CCS2025

ZVDetector: State-Guided Vulnerability Detection System for Zigbee Devices

Hai Lin, Chenglong Li, Jiahai Yang, Zhiliang Wang, Jiaqi Bai

Abstract

Nowadays, Zigbee devices are widely used in smart home, smart agriculture and other industries. However, there are many vulnerabilities in Zigbee devices that could compromise their normal functionality. Existing research either analyzes firmware or fuzzes devices through Zigbee networks to discover potential vulnerabilities. However, they overlook the impact of device state and protocol state on firmware or explore only a limited state space. Thus, they fail to identify many vulnerabilities caused by hidden states within each of the two states, especially vulnerabilities triggered by the combination of these two states. In this paper, we design a state-guided fuzzing system, named ZVDetector, aimed at uncovering firmware vulnerabilities caused by hidden and combined states.

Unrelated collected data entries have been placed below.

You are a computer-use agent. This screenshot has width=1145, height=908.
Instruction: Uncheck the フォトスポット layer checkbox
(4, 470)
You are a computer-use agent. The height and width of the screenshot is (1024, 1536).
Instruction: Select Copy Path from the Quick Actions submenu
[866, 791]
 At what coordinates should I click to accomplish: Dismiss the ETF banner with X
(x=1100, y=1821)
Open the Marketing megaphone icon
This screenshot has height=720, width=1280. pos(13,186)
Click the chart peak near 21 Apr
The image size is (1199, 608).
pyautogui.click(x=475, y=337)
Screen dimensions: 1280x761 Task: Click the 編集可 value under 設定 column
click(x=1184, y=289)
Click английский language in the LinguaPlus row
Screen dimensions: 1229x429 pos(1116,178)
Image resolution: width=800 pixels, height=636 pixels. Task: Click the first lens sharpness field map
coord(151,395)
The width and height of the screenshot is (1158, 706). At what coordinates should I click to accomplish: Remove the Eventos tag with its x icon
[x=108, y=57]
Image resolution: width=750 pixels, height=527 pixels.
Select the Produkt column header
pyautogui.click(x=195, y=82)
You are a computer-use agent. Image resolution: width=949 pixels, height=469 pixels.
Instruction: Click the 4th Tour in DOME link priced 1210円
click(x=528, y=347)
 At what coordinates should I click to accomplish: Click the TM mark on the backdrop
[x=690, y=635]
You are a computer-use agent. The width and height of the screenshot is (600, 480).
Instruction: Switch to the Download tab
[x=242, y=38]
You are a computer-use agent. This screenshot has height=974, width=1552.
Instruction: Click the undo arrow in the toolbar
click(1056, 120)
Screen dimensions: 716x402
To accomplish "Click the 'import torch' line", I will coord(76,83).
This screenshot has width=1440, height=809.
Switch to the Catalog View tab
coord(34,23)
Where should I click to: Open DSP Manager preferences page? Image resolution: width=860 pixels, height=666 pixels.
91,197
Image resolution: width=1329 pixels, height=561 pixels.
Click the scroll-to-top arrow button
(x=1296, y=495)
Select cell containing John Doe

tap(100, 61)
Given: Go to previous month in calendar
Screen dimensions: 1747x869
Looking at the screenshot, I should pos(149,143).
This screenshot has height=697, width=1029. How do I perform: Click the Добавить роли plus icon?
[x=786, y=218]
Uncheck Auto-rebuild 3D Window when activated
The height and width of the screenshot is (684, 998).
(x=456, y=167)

Specifically, we design two state-aware modules that explore richer unknown protocol state transitions based on message relationships and gain a more complete understanding of the intrinsic device state attributes. We develop a fuzzing algorithm that incorporates message semantics awareness and correlation state analysis. By integrating the perceived state information, it can explore the combined state space more efficiently. We validate the performance of ZVDetector on 10 Zigbee devices and find 25 vulnerabilities (19 zero-day). Our experiments also demonstrate the ability to explore more device state attributes and discover more message relationships related to unknown protocol states.